Byline: Amy Fine Collins
Tucked into the Hollywood Hills, off Sunset Boulevard, there is a compact white house, as inconspicuous as it is enigmatic. Except for one tiny paned porthole, it is unpunctured by windows. "To the neighbors this is a mystery house," says James Galanos, its proprietor since 1958. On this particular balmy day, there are a few more external signs of life than usual. The low-slung garage has disgorged an ebony 1973 Rolls-Royce Silver Shadow. And when the one-story, slate-roof dwelling's door swings open to admit a guest, the interior turns out to be as dark as the exterior is bright. Paneled shutters filter out invading sunshine, and the polished black granite floors shine like a nighttime sky. James Galanos, a wand-thin man attired in a striped shirt and Keds, springs from his perch-a sofa upholstered in triple-weight satin faille-the better to scrutinize the neck of his female visitor.
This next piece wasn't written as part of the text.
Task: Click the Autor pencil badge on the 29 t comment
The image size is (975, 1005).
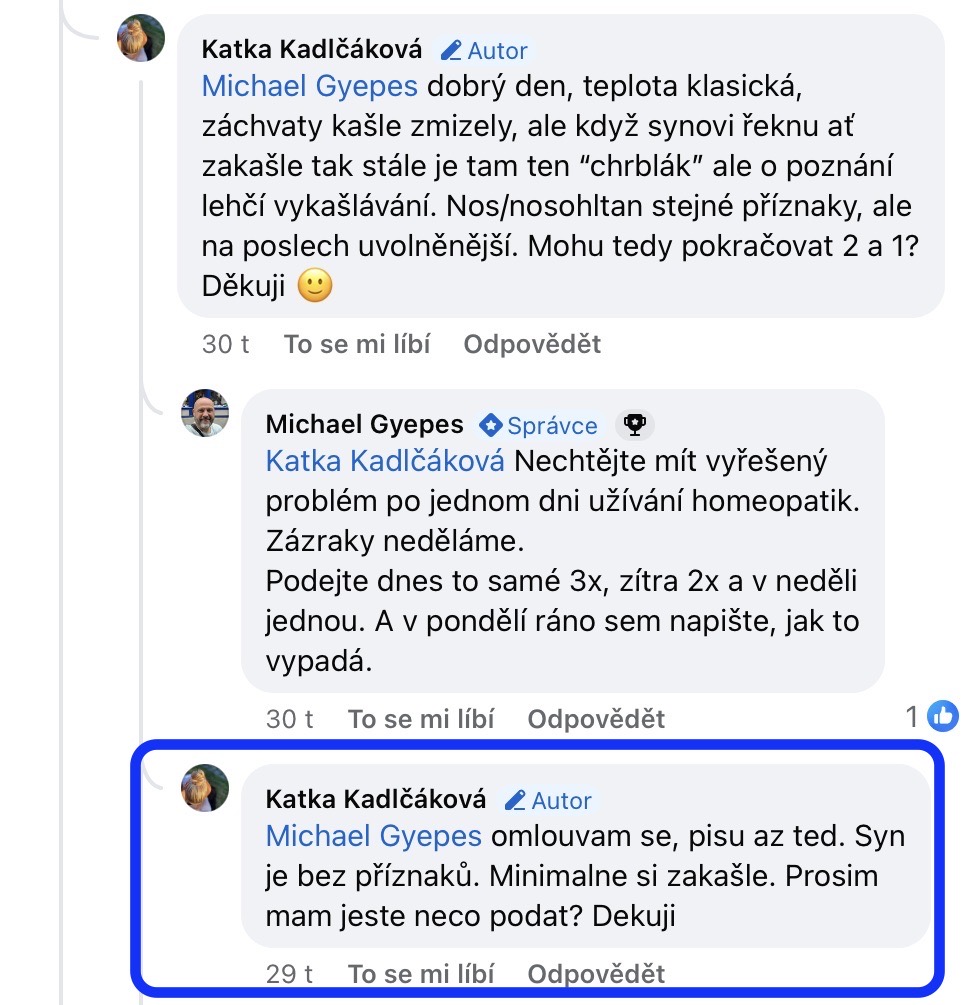Action: pos(549,800)
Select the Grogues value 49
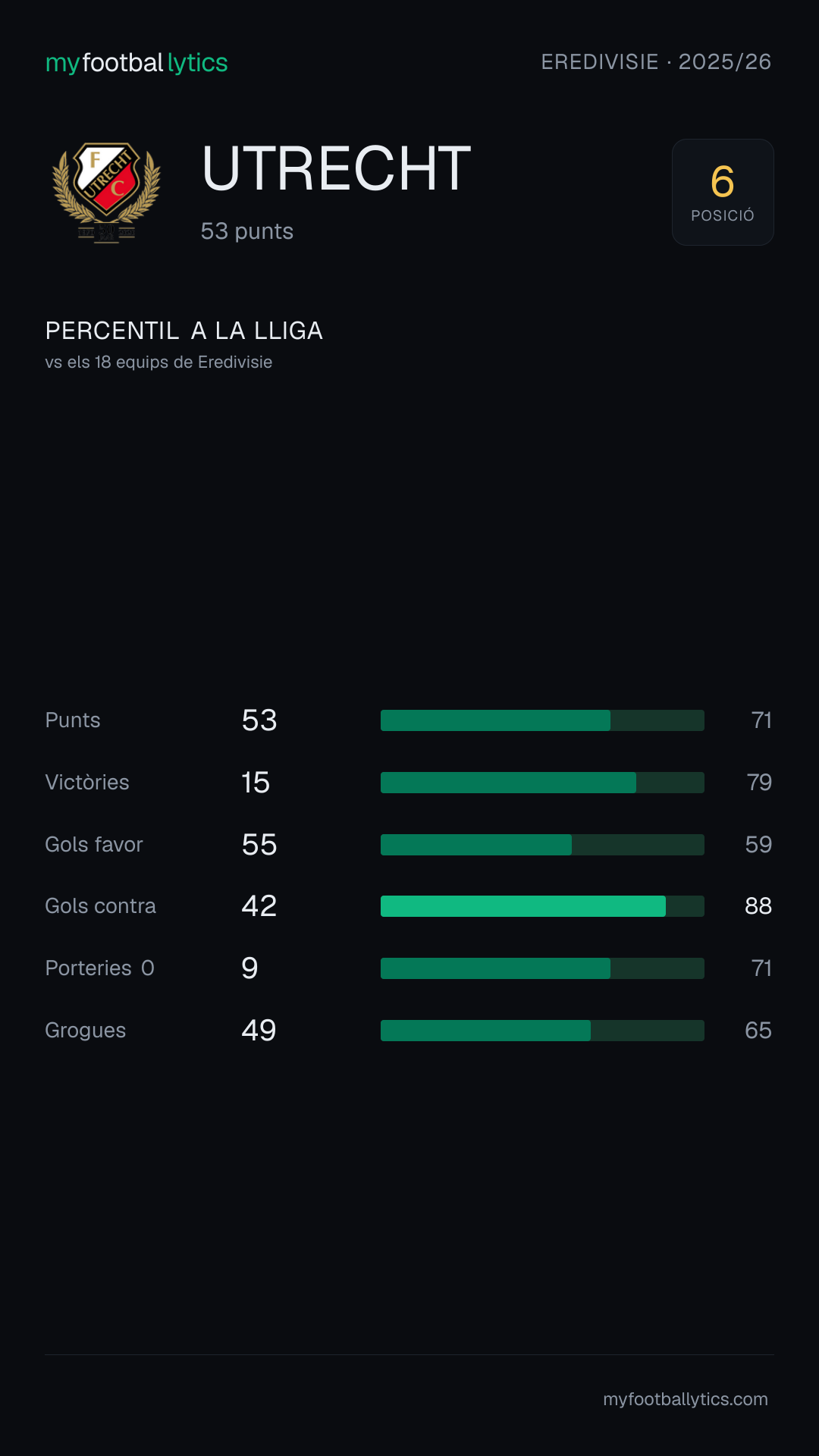The width and height of the screenshot is (819, 1456). (x=259, y=1031)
"We'll wrap them three times," he announces, winding three long strings of heavy jet beads around the woman's throat. He steps back and peers upward through hooded eyes, head cocked slightly, brows arched to a Gothic peak. "Now tuck the top into the pants." He tugs deftly at the oblique plaid chiffon, his signature fabric. "This is from spring 1991. Now we need a wide black leather belt." He disappears into a cupboard concealed in the boiserie to retrieve a contoured waist cincher, stamped galanos on the reverse in gold. Next he fluffs the gossamer trouser legs, finished with his trademark eyelash-wide, hand-rolled, handstitched hems.
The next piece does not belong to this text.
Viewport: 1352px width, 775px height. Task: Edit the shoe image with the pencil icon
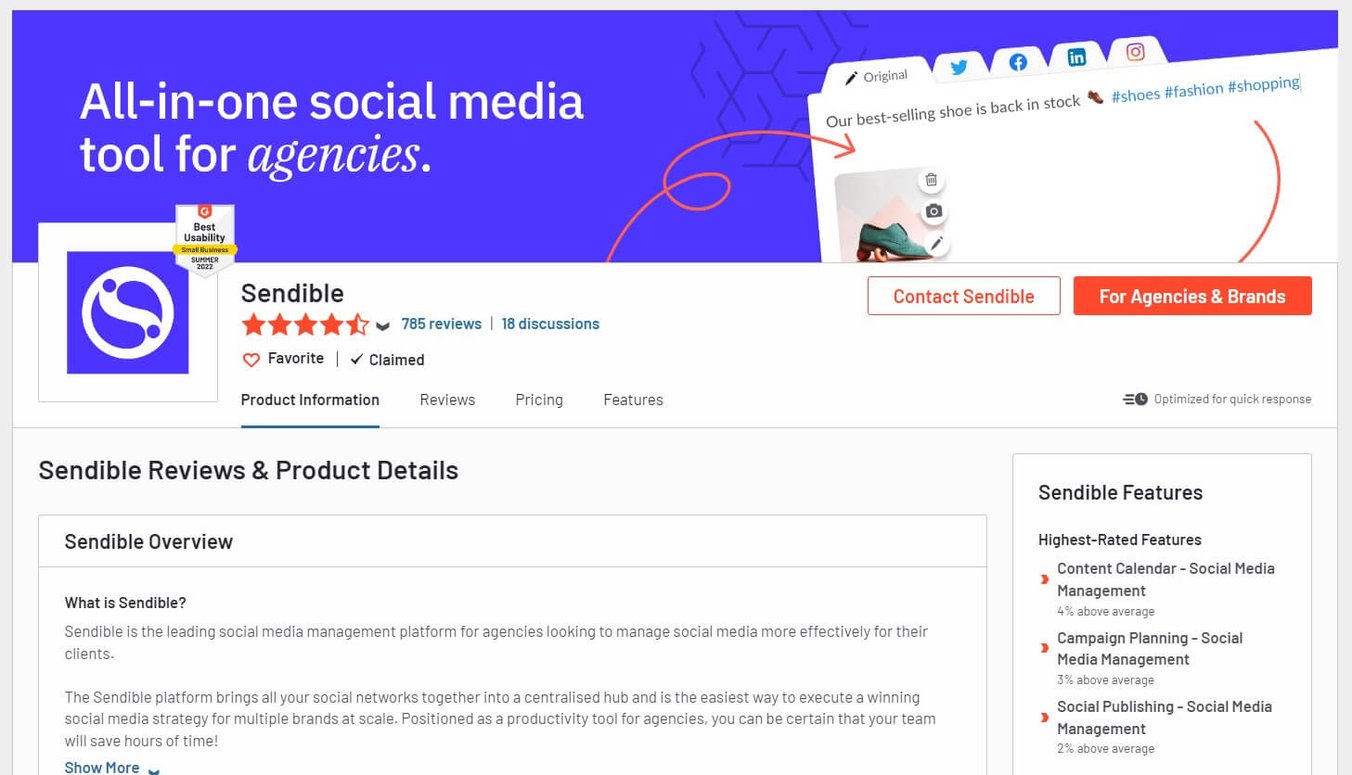(x=936, y=242)
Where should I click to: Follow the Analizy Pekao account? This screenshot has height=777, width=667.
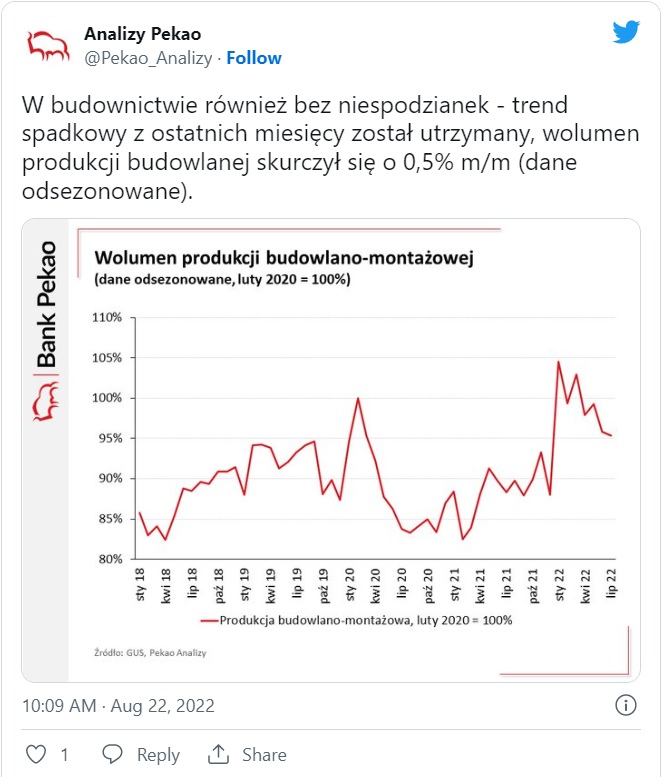pos(254,58)
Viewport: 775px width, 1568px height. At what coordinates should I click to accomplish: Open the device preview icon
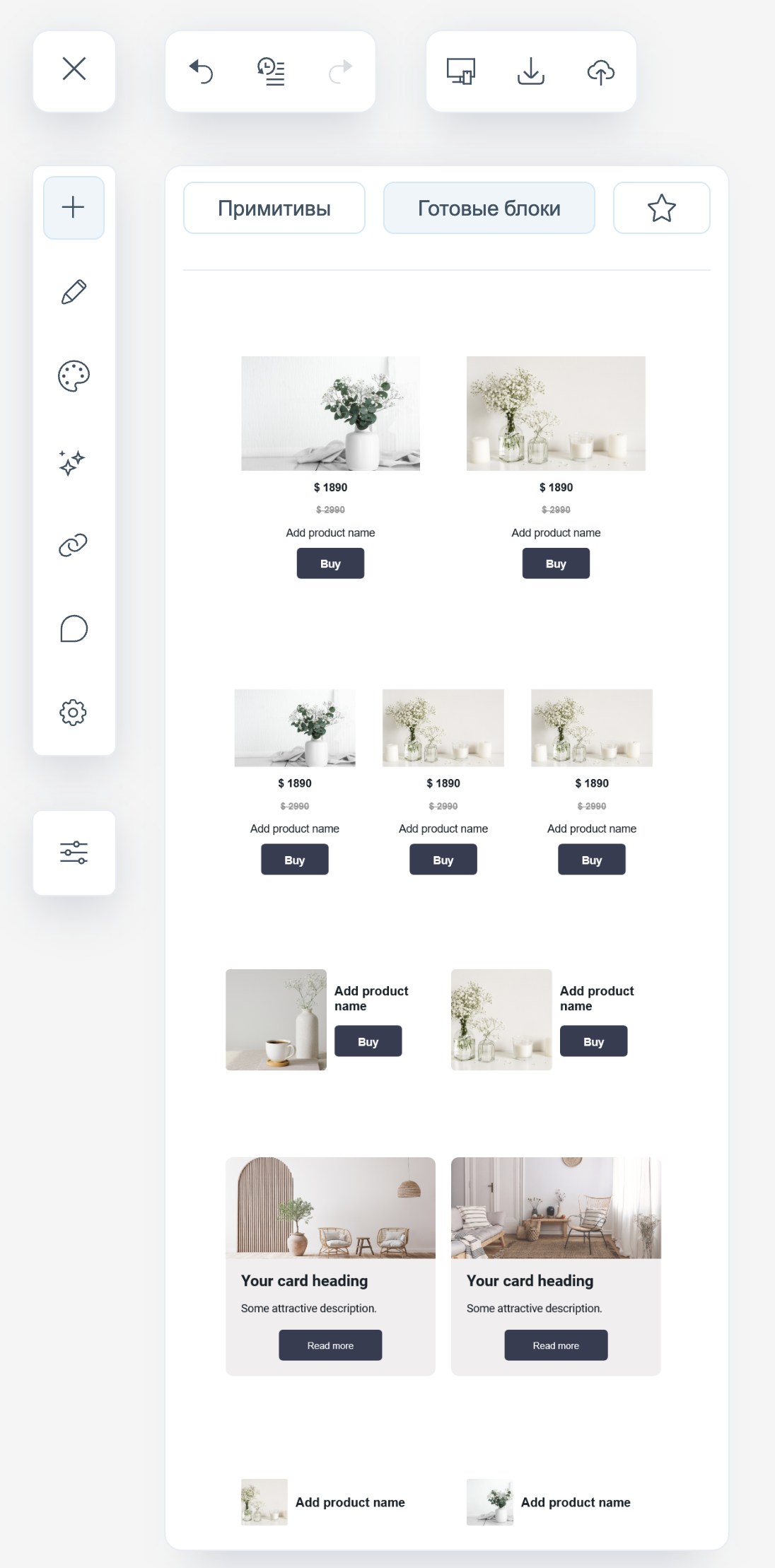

"Let's see you walk," he says to the woman.
Satisfied, Galanos announces, "Tonight we'll go to L'Orangerie-the last restaurant in L.A. where you can dress up for dinner." He leans against his baby grand, an instrument he plays by ear. "I see so many unattractive things today. But I can't turn back the clock. Most people get 15 minutes; I had 50 years."
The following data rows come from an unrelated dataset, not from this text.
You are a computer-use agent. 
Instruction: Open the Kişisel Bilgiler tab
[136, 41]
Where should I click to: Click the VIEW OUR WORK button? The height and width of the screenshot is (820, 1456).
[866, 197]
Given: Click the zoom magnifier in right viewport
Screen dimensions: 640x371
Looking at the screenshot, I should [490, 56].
James Galanos's search for what he calls "a certain line" began in Philadelphia on September 20, 1924. The only son of Greek immigrants, Galanos once remarked that as a child he resembled "an asparagus with eyes." Though he believes he "never had looks," he was always certain that he "had style." Starting when Galanos was eight months old, his father, an artist turned restaurateur, moved his family to a series of "minimal places" in southern New Jersey. "Of course, all I wanted was to be a sophisticated city boy. But I was a good guy. I did as I was told." Nobody, however, needed to tell him that his destiny was to design dresses. "I understood that since I was seven."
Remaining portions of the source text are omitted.